** Opening EXCERPT block **

Omanyala: 'Kenyans never quit'
Mary Omatiga sits down with Kenyan sprinter Ferdinand Omanyala to discuss the pride he has for representing his country, what competing means to him, and the legacy he wants to leave behind for future generations.

Kenyan sprinter Ferdinand Omanyala, 28, known as “the fastest man in Africa” for his dominance in the men’s 100m, clocked a remarkable 9.79 seconds at the Kenyan Olympic Track and Field Trials last week, setting the world’s fastest 100m time of 2024. But the 2022 African champion and Tokyo Olympian believes he is just getting started. Omanyala discusses his goals for the 2024 Paris Olympics and the impact he wants to make on the next generation of African sprinters.

*This interview has been edited for length and clarity.

Tell me about your upbringing in Bungoma County, Kenya. Can you paint the picture of what life was like for you there?

Ferdinand Omanyala: Growing up in Bungoma, my dad was someone who wanted us to study and get things right in terms of education. [Our household] was very books-oriented. My brothers and I went to very good schools from primary school through the high school level. But of course, there were other parts to my upbringing including working on farms and herding cattle.

Can you tell me more about your family? What were your parents like and what are some of the lessons they taught you?

Omanyala: We’re a family of 7 including my parents so we are five brothers. I am the third-born, so there were two in front of me and two behind me. One thing that I’ve learned from my parents that I still hold on to till now is how strong they were and [their ability to] just get through the challenges of life—holding the family together, and just making sure that no matter what, they’re going to make us happy. That’s something that I picked up and I want to continue [sharing those lessons] with my family now.

Your family is from the Luhya tribe. What are some values from your culture that formed you into the person you are today?

Omanyala: The Luhya are a tribe that has strong men because of their upbringing. A lot of people from that tribe play rugby and do sprints. It shaped me to [become an athlete]. I’ll say genes contributed about 60%.

Ferdinand Omanyala Kenyan Pride.PNG

Ferdinand’s Instagram

What is your favorite thing about being Kenyan?

** Closing EXCERPT block **
** Opening PROVIDED RECORDS block **

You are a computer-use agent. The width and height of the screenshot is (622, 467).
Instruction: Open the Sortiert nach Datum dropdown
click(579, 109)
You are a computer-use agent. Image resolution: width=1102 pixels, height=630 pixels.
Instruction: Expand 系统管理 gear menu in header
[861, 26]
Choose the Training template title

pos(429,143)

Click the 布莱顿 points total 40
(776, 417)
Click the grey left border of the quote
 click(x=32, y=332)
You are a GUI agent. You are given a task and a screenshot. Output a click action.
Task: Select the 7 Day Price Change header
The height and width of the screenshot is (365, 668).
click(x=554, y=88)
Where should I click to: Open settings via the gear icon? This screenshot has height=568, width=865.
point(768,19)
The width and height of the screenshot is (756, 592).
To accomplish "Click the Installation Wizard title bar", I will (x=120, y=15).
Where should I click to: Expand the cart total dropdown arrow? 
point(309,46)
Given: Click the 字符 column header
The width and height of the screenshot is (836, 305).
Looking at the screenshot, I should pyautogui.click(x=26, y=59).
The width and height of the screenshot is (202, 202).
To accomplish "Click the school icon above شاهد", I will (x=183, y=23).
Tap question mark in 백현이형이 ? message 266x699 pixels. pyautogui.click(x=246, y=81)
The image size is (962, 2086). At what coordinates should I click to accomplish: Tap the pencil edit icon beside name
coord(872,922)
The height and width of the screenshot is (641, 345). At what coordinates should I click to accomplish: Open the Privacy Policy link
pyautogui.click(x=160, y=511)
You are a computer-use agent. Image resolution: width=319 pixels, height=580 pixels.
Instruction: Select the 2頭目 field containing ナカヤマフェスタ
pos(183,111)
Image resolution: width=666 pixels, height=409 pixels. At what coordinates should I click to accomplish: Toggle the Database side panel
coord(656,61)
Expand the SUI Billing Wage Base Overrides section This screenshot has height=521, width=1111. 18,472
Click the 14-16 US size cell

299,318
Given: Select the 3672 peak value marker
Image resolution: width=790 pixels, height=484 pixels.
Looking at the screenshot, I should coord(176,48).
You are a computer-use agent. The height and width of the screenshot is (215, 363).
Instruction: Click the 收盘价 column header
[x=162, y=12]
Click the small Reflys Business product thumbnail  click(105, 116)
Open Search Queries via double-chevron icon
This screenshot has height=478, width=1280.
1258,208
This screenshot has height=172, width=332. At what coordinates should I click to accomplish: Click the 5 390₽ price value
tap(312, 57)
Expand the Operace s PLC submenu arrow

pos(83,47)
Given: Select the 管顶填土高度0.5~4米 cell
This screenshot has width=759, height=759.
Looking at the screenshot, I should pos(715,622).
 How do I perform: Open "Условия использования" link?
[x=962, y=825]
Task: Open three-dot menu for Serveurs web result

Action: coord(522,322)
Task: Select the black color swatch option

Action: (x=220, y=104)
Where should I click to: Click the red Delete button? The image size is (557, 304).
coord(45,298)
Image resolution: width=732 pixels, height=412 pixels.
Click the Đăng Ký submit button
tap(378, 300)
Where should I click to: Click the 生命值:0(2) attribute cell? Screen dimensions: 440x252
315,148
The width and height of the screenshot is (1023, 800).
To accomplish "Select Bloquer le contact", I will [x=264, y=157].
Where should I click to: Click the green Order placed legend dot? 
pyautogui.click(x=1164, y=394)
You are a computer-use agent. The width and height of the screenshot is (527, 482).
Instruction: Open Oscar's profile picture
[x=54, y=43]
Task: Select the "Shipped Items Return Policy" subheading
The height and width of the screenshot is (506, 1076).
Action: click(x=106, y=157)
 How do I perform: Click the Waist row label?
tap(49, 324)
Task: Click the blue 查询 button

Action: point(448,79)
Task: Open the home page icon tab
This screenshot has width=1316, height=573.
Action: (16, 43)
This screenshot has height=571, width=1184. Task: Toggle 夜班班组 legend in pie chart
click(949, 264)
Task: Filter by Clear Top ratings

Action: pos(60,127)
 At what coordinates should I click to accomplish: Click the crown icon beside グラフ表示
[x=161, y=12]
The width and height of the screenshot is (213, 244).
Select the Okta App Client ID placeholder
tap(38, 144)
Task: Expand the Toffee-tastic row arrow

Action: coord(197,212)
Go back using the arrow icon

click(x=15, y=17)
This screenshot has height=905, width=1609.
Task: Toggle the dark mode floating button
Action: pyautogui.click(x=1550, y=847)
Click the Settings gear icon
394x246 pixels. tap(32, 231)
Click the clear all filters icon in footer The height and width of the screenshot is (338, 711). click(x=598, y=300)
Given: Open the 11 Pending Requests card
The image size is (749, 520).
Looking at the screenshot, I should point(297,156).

** Closing PROVIDED RECORDS block **

EXERCISE 1 —
Quote in full each of the four prompts the interviewer gives Omanyala in the interview about his upbringing and career.
EXERCISE 2 —
Continue the interview with the Kenyan sprinter from the point where it stops.
None of these saved rows are needed for what comes next.

EXERCISE RESPONSE 1 —
1. Tell me about your upbringing in Bungoma County, Kenya. Can you paint the picture of what life was like for you there?
2. Can you tell me more about your family? What were your parents like and what are some of the lessons they taught you?
3. Your family is from the Luhya tribe. What are some values from your culture that formed you into the person you are today?
4. What is your favorite thing about being Kenyan?

EXERCISE RESPONSE 2 —
Omanyala: The resilience. Kenyans never quit. If they want something, they want something. One thing I love about this country is that they’re so passionate about sports, especially now that I’m doing something that has never been done by a Kenyan before. There’s so much passion about it. You’ll find people talking about it, even people who know nothing about athletics, but they Google stuff.

You mentioned doing something that no Kenyan has ever done before. You are Africa’s fastest man and the current record holder. How much pride do you have in those accomplishments?

Omanyala: I’m very happy and proud to be the fastest man in Africa out of a population of about 1 billion, but I still want to achieve more. I still want to run fast times. But I’m proud. I love that it is going to inspire generations to come and inspire so much young talent in Africa that if Omanyala did it, then we can do it.

Ferdinand Omanyala Kenyan Record.PNG

Ferdinand’s Instagram

Historically, Kenya has been known for being a powerhouse in middle and long distances, but a lot of people would say you put Kenya on the map for sprinting. What does that mean to you?

Omanyala: It means a lot. When I [first started the sport], I had dreams that one day we’d have a sprinter sign a contract to become a pro athlete. I never knew that that was [going to be] me. That means a lot to me because now that [message] will go a long way.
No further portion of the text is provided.